■ **What you should do**
Restate all the data word for word and omit the pictures.

>>>

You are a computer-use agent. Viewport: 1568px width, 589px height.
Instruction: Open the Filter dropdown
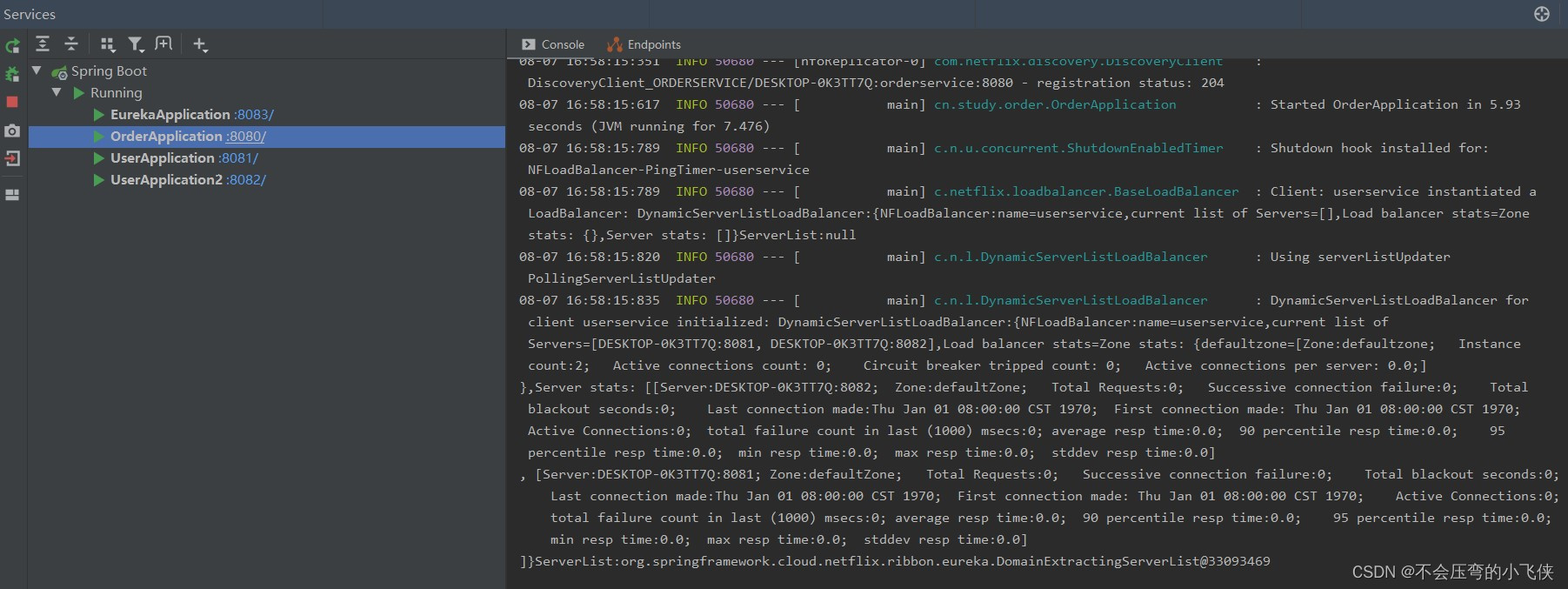(136, 44)
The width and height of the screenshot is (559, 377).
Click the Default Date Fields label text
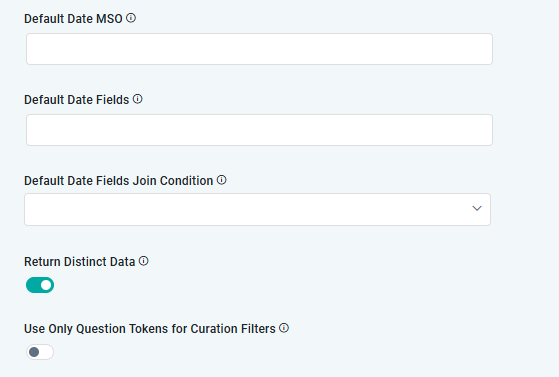click(x=77, y=100)
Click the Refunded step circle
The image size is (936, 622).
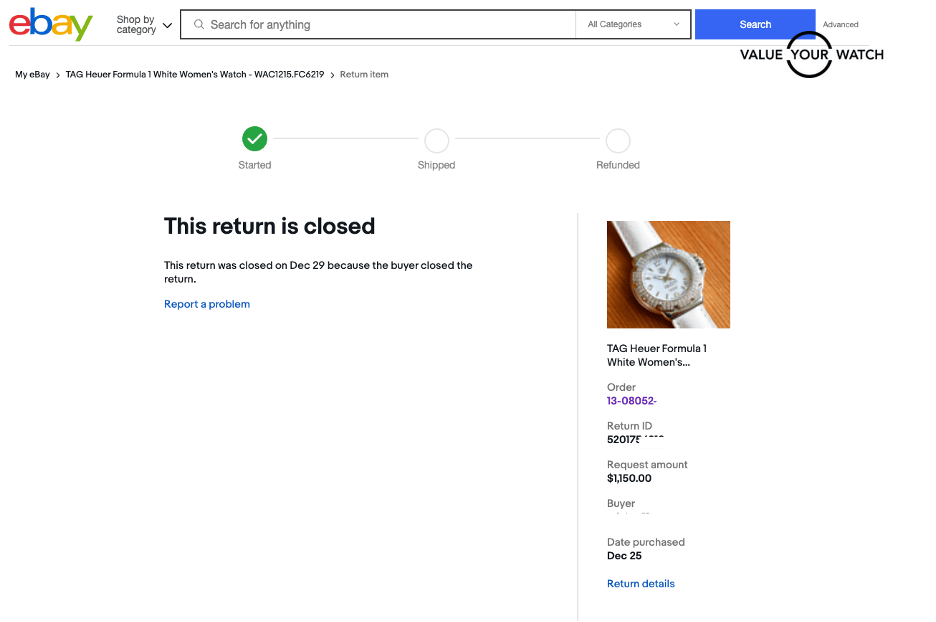[618, 140]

<<<

■ **Solution**
You are a computer-use agent. Viewport: 1568px width, 589px height.
Instruction: Open the Filter dropdown
(136, 44)
The width and height of the screenshot is (559, 377).
Click the Default Date Fields label text
click(x=77, y=100)
Click the Refunded step circle
The image size is (936, 622).
[618, 140]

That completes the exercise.